## Work item
Each entry below is to be copied verbatim.

Provided records below:

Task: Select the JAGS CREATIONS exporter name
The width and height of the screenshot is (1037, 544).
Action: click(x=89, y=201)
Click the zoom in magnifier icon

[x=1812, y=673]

End of Provided records.

## Solution for this task
Task: Select the JAGS CREATIONS exporter name
The width and height of the screenshot is (1037, 544).
Action: click(x=89, y=201)
Click the zoom in magnifier icon

[x=1812, y=673]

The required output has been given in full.